How seriously our forefathers took the responsibilities of the listener. In light of the following suggestions, meditating on the Scripture references provided by the authors of the Larger Catechism will be an important aid to becoming a better hearer: Proverbs 8:34; 1 Peter 2:1–2; Luke 8:18; Psalm 119:18; Ephesians 6:18,19; Acts 17:11; Hebrews 4:2; 2 Thessalonians 2:10; James 1:21; Acts 17:11; 1 Thessalonians 2:13; Luke 9:44; Hebrews 2:1; Luke 24:14; Deuteronomy 6:6–7; Proverbs 2:1; Psalm 119:11; Luke 8:15; James 1:25.
While preachers should always be open to criticism, one common complaint, “I’m not getting anything out of your sermons,” should be answered with a question: “What are you putting into them?” The following is meant to help worshippers to put something into their sermon listening.

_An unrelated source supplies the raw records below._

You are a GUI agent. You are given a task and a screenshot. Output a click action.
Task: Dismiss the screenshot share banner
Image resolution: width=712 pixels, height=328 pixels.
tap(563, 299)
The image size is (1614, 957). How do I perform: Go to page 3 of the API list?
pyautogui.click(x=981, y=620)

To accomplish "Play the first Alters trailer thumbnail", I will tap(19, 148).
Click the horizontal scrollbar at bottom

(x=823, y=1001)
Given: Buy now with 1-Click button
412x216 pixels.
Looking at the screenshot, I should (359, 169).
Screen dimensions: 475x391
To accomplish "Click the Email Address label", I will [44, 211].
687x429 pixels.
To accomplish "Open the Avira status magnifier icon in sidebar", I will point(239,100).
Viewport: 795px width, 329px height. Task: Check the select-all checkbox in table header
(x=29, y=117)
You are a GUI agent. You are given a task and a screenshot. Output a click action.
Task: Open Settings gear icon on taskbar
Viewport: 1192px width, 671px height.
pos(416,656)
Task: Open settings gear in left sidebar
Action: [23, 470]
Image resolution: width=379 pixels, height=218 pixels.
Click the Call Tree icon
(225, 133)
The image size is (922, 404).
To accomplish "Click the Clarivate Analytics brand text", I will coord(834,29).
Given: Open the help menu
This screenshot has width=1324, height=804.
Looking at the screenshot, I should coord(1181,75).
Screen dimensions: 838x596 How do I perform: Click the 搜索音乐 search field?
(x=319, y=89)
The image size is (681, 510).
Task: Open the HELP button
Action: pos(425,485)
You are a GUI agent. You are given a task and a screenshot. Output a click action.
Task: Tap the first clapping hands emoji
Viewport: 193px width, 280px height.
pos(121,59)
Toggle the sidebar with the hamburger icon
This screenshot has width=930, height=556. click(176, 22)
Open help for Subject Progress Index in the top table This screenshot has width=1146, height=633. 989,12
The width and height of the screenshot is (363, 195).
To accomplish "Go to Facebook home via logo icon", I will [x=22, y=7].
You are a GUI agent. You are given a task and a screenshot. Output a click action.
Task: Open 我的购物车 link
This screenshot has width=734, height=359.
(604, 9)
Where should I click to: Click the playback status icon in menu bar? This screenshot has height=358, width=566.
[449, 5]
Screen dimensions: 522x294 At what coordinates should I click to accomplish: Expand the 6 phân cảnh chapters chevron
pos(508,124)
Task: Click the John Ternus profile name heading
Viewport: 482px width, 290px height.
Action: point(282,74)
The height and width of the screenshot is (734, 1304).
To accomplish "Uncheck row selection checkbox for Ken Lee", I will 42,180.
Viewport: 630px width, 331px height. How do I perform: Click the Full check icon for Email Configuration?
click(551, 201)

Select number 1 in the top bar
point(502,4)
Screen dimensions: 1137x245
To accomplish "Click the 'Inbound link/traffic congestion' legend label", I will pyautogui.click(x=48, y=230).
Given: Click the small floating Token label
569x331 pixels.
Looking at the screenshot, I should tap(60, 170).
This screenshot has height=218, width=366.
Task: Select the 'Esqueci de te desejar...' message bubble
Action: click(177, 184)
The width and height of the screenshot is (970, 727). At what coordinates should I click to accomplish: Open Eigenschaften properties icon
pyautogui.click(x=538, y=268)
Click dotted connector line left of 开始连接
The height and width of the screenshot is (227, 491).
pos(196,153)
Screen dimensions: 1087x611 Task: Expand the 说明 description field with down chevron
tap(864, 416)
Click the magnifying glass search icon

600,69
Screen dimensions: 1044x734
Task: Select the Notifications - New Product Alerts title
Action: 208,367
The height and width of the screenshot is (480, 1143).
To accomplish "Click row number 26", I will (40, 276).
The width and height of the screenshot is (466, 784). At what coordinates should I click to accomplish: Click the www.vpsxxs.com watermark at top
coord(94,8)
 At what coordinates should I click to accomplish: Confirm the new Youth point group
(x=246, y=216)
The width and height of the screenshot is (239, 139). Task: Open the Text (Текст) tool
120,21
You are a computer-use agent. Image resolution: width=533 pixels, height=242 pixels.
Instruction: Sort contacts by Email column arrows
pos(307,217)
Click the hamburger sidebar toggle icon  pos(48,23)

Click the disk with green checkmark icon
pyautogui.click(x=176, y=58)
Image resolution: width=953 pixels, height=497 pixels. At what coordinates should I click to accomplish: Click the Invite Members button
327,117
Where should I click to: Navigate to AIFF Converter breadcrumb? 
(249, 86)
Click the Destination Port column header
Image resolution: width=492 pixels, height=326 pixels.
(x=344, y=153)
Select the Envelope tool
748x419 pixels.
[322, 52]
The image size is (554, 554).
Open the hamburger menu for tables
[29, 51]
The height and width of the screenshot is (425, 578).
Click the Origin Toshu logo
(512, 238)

Prayer in preparation for worship is essential. It should be noted, as we will see below in connection with the Scriptures, that praying in the Bible, even in private, was with the voice. David in countless places in the Psalms says that he cried out to the LORD with his voice. The voice lends concreteness to our words and to God’s Word. Paul pled with the Ephesian church:
praying at all times in the Spirit, with all prayer and supplication. To that end, keep alert with all perseverance, making supplication for all the saints, and also for me, that words may be given to me in opening my mouth boldly to proclaim the mystery of the gospel, for which I am an ambassador in chains, that I may declare it boldly, as I ought to speak. (Eph. 6:18–20)
As the Larger Catechism instructs, we are to come to attend to preaching with diligence, preparation, and prayer. Certainly, both diligence and prayer must be part of our preparation. Preparing with prayerful reading of God’s Word, especially on the eve of the Lord’s Day, will cultivate the diligence to hear when the public worship begins. We will come expecting to hear from our good and great Shepherd.
It must not be forgotten that as surely as preaching requires the Spirit’s presence, so hearing the Word is no less a supernatural reality:
Now we have received not the spirit of the world, but the Spirit who is from God, that we might understand the things freely given us by God. And we impart this in words not taught by human wisdom but taught by the Spirit, interpreting spiritual truths to those who are spiritual. The natural person does not accept the things of the Spirit of God, for they are folly to him, and he is not able to understand them because they are spiritually discerned. (1 Cor. 2:12–14)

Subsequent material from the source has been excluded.